▶ _Work required_:
Each entry is to be retyped exactly as it stands.

▶ _Data provided_:
%%

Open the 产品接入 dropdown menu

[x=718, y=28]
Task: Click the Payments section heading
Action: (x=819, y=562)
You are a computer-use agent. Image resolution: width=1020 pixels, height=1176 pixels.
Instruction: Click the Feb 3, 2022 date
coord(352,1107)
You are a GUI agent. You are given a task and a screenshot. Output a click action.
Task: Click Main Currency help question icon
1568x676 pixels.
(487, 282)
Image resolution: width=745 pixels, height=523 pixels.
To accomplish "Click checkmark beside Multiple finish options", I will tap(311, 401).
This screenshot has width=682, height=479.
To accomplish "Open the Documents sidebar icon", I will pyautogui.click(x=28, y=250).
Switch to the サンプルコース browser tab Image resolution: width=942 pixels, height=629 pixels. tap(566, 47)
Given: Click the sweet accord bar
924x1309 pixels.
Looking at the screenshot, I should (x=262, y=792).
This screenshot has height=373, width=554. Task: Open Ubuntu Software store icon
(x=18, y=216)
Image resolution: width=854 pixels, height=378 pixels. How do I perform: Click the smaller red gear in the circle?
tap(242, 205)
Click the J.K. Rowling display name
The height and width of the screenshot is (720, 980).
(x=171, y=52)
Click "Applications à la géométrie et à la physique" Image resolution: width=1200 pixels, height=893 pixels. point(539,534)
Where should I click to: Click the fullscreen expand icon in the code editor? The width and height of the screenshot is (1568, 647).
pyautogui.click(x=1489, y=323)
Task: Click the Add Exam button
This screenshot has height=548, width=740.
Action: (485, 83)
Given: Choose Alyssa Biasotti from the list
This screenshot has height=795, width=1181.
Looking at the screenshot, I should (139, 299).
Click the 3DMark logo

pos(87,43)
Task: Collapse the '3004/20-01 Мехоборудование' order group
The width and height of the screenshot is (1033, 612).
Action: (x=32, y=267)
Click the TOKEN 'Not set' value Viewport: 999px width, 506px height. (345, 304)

%%

▶ _Answer space_:
Open the 产品接入 dropdown menu

[x=718, y=28]
Task: Click the Payments section heading
Action: (x=819, y=562)
You are a computer-use agent. Image resolution: width=1020 pixels, height=1176 pixels.
Instruction: Click the Feb 3, 2022 date
coord(352,1107)
You are a GUI agent. You are given a task and a screenshot. Output a click action.
Task: Click Main Currency help question icon
1568x676 pixels.
(487, 282)
Image resolution: width=745 pixels, height=523 pixels.
To accomplish "Click checkmark beside Multiple finish options", I will tap(311, 401).
This screenshot has width=682, height=479.
To accomplish "Open the Documents sidebar icon", I will pyautogui.click(x=28, y=250).
Switch to the サンプルコース browser tab Image resolution: width=942 pixels, height=629 pixels. tap(566, 47)
Given: Click the sweet accord bar
924x1309 pixels.
Looking at the screenshot, I should (x=262, y=792).
This screenshot has height=373, width=554. Task: Open Ubuntu Software store icon
(x=18, y=216)
Image resolution: width=854 pixels, height=378 pixels. How do I perform: Click the smaller red gear in the circle?
tap(242, 205)
Click the J.K. Rowling display name
The height and width of the screenshot is (720, 980).
(x=171, y=52)
Click "Applications à la géométrie et à la physique" Image resolution: width=1200 pixels, height=893 pixels. point(539,534)
Where should I click to: Click the fullscreen expand icon in the code editor? The width and height of the screenshot is (1568, 647).
pyautogui.click(x=1489, y=323)
Task: Click the Add Exam button
This screenshot has height=548, width=740.
Action: (485, 83)
Given: Choose Alyssa Biasotti from the list
This screenshot has height=795, width=1181.
Looking at the screenshot, I should (139, 299).
Click the 3DMark logo

pos(87,43)
Task: Collapse the '3004/20-01 Мехоборудование' order group
The width and height of the screenshot is (1033, 612).
Action: (x=32, y=267)
Click the TOKEN 'Not set' value Viewport: 999px width, 506px height. (345, 304)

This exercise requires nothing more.